Though a cool and wet start to 2023 had many locals lamenting the weather, coastal fishermen and seafood lovers are celebrating an environmental perk: the proliferation of squid off La Jolla’s coast.
La Jolla residents and others have been seeing more fishing boats than usual off The Cove, lighting the ocean at night. Their crews are working to catch scores of what are commonly referred to as California market squid.
The squid are about 8 to 10 inches long without their tentacles and have a life span of six to nine months.
The species, called Doryteuthis opalescens, is “very mysterious,” according to Ed Parnell, a marine ecologist at the Scripps Institution of Oceanography in La Jolla. “They’re very hard to follow.”
The squid are spawning and will be for a few weeks, Parnell said.
The squid spawn dynamically and sporadically, he said, depending on environmental conditions, primarily cool ocean water.
“This event that we’re having now really hasn’t happened since about 2009 to 2012,” Parnell said. Warmer ocean water in recent years had caused the squid to gradually shift north up the California coast, he said.

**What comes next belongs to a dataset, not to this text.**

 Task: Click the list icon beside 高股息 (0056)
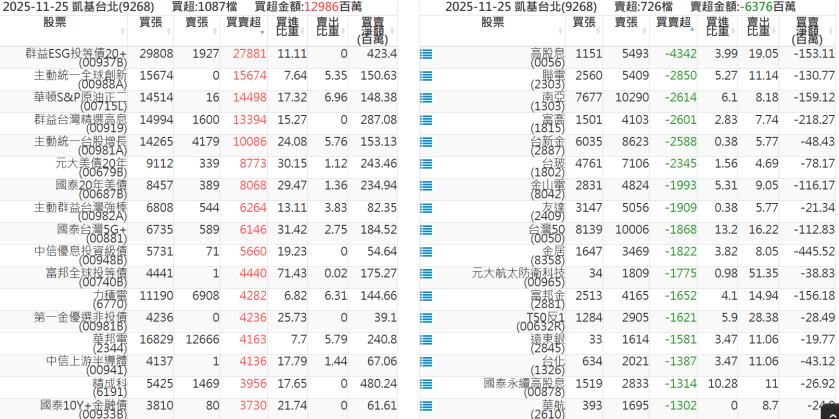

“It’s a historical thing that happens,” said independent commercial fisherman John Law. He said the squid currently are abundant from the underwater canyons off Scripps Pier down to Crystal Pier in Pacific Beach and even into Baja California, Mexico.

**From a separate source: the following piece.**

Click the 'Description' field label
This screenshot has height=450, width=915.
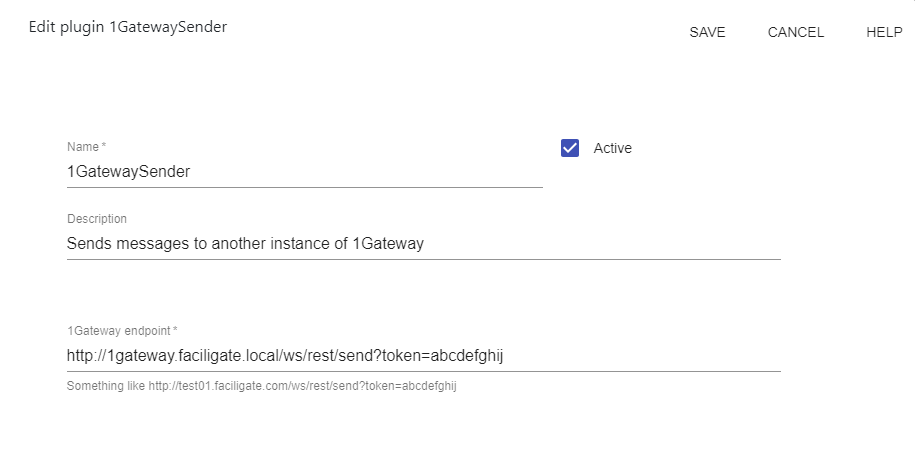[97, 219]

“There’s a great history of squid research here in La Jolla,” Parnell said. The local waters were the research site for the first scientific diving paper on the spawning of squid, written by John McGowan in 1954.

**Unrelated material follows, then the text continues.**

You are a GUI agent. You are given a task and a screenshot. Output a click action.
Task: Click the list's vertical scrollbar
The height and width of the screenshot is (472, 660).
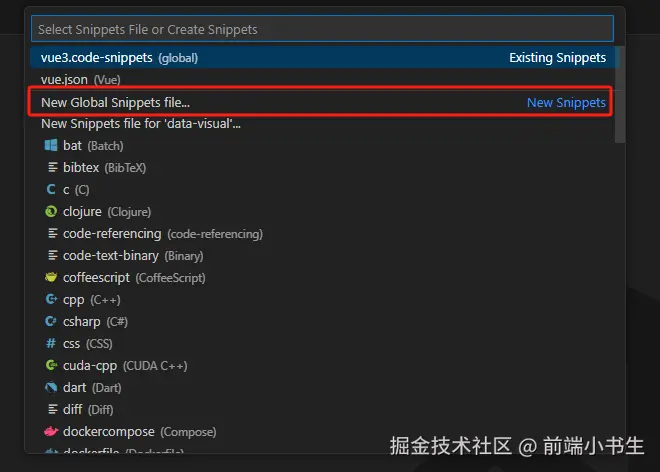pos(620,95)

Catching squid is a “team effort,” said San Diego fisherman Kelly Fukushima.
The squid feed at night, so catching them requires two boats: one to scout the squid and use lights to aggregate a school and a second to catch and haul in the squid.
The number of fishing boats off La Jolla has been growing lately with a surge of squid.
(Elisabeth Frausto)
The current tide of boats includes several from Los Angeles, which will return with their catches to ship and process the squid to various markets.
But squid fishermen aren’t the only ones on the water. The wave of squid also is a boon for other anglers, as squid are bait for many types of fish, including yellowtail, halibut and white sea bass.
The California market squid makes for an “extremely healthy fishery” across the state in volume and dollars, Fukushima said. “It’s an incredibly important commercial species.”
And there will be more. The female squid lay their embryos (their eggs are fertilized before they are laid) in clusters by the dozen called “mops,” Parnell said. Each mop contains about 20 sacs with about 200 embryos per sac.

A still from a 2013 video of the sea bed off La Jolla shows a “mop” of squid embryo sacs.
(Provided by Ed Parnell)
“The squid are very, very [fertile],” Parnell said, which is how they survive “despite the fact that they’re so short-lived.”
The eggs typically take about a month to hatch from the time they are laid, and the young squid grow quickly.